Washburn students celebrate families, teachers at graduation
WASHBURN, Maine — The sixteen students graduating from Washburn District High School on June 7 dedicated much of the evening to recognizing the parents, siblings, friends and teachers who helped encourage and guide them with every step they made toward their diplomas.
Families gathered in the gymnasium Thursday and laughed and cried their way through an emotional ceremony, as students reflected on their four years of high school and looked forward to the next chapter in their lives. Students received over $16,000 in scholarships that will go toward their education at two-year or four-year colleges.
Valedictorian Macey Barker, who will attend Bowdoin College in Brunswick this fall, thanked the teachers who gave her and her fellow classmates the skills and courage that they will need to succeed in the real world.
Throughout her own journey, Barker said, she learned the importance of staying true to herself and accepting who she is as a person. She gave credit to all her teachers — from English and math to health and science — for pushing her to be her best and believing in her abilities.
“Mrs. Drost, I’m just going to warn you now that you’re going to need a box of tissues,” Barker said, addressing Holly Robbins-Drost, one of two English teachers at Washburn District High School. “Throughout my junior year, you encouraged me to push myself as a writer, even when I doubted myself. You kept telling me what I already knew: that I was strong and persistent and I would overcome every obstacle in my path.”
Barker herself could barely contain her own tears as she went on to thank her parents, siblings and friends, who provided a great support system throughout the often turbulent years of high school.
“Mom and Dad, thank you for putting up with me for 18 years. You have pushed me to be caring, respectful, enduring and understanding. Thanks to you, I have become the respectful, intelligent young lady that stands before you today,” Barker said. “You have been there to always pull me back up on my feet and push me forward again.”
Although she will miss her family, friends and former teachers as she moves on, Barker encouraged all her classmates onstage with her to pursue their goals despite obstacles or doubts from others.
“‘We keep moving forward, opening new doors, and doing new things, because we’re curious and curiosity keeps leading us down new paths,’” Barker said, quoting her “role model” Walt Disney, whose difficult journey to success, she said, reflects her own journey through high school. “People turned him down when he tried to start his own business, but he didn’t give up and neither will I.”
Devon Maynard, who plans to pursue a bachelor’s degree in liberal studies from the University of Maine at Presque Isle this fall, encouraged his classmates to embrace the tasks that life sets before them, even when that means stepping outside their comfort zone.
“I’ve learned that even if you don’t see a point to something at the time, you’ll look back and see that there always was a point to everything,” Maynard said. “Use the lessons you’ve learned here.

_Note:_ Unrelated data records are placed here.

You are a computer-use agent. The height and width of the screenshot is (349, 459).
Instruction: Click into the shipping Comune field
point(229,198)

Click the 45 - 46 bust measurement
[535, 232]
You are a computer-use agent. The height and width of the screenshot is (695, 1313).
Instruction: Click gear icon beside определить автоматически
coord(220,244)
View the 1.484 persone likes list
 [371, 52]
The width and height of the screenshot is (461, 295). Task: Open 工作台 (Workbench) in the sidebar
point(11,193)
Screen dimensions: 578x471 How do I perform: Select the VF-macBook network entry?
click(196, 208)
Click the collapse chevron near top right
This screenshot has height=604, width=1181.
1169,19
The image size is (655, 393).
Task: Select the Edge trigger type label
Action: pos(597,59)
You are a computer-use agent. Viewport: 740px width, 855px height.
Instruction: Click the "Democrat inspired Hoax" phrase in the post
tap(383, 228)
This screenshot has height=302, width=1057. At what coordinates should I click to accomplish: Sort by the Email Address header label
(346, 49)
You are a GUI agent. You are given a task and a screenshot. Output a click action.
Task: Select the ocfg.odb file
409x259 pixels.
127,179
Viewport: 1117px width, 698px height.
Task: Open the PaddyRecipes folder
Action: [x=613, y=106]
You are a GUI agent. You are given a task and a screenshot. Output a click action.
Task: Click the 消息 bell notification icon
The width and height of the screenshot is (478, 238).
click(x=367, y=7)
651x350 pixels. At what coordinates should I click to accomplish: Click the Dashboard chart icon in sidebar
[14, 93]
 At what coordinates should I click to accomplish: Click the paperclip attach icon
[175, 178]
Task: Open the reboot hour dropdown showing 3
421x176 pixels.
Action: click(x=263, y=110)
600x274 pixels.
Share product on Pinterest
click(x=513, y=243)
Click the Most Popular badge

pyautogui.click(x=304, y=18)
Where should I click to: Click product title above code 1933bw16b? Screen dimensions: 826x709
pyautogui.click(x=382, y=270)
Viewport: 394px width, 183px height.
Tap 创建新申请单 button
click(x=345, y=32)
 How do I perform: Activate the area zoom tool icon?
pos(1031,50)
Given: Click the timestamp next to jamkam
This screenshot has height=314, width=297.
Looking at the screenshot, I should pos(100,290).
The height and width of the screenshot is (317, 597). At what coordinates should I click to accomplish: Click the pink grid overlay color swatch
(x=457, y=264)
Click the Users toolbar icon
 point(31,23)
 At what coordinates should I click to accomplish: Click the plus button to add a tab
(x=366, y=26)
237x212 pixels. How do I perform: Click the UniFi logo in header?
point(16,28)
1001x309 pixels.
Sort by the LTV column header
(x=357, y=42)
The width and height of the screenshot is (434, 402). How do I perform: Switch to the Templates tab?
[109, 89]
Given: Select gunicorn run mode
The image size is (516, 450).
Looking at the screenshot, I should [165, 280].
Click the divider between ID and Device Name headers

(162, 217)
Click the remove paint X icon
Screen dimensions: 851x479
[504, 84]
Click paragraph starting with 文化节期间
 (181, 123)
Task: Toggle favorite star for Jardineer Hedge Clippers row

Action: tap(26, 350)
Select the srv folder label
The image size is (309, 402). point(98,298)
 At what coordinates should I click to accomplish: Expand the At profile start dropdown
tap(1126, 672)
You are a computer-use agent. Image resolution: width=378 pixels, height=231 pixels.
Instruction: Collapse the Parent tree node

Go out there and do what you need to do to change the world for the better. Washburn has taught me that lesson well.”
Later in the evening Maynard received $14,900 in scholarships to go toward his education at UMPI. Students in the class of 2018 received over $31,000 total in scholarships.
First Honor Essayist Emma Cyr, who will be in the nursing program at Northern Maine Community College this fall, gave advice to her fellow graduates that arose from personal experience. Instead of making quick judgements based on someone’s personality or behaviors, she said, help them realize the potential that exists within themselves.
“Being extroverted and having a strong will can often be confused with being self-righteous just like being introverted can be mistaken for being rude or anti-social. When someone is told they’re not good enough, they often start acting like how they are labeled,” Cyr said. “Here’s hoping that after tonight we can help others living to their full potential and start living up to our own standards.”
Before they received their diplomas, the Class of 2018 held a special parent appreciation ceremony. Students took their places at various spots in the gymnasium, handed a bouquet of flowers to their mothers and embraced their parents and relatives, who congratulated them on a job well done.
“As children we often had dreams that were bigger than us, but you stood behind our ideas 110 percent. Then we got older and had no idea what we wanted to do with our lives, but you gave us the strength to get through it all,” said student Anecia Fuller, in her address to the parents in the audience. “You gave us that extra push when we needed it and none of us ever could have done this journey without you.”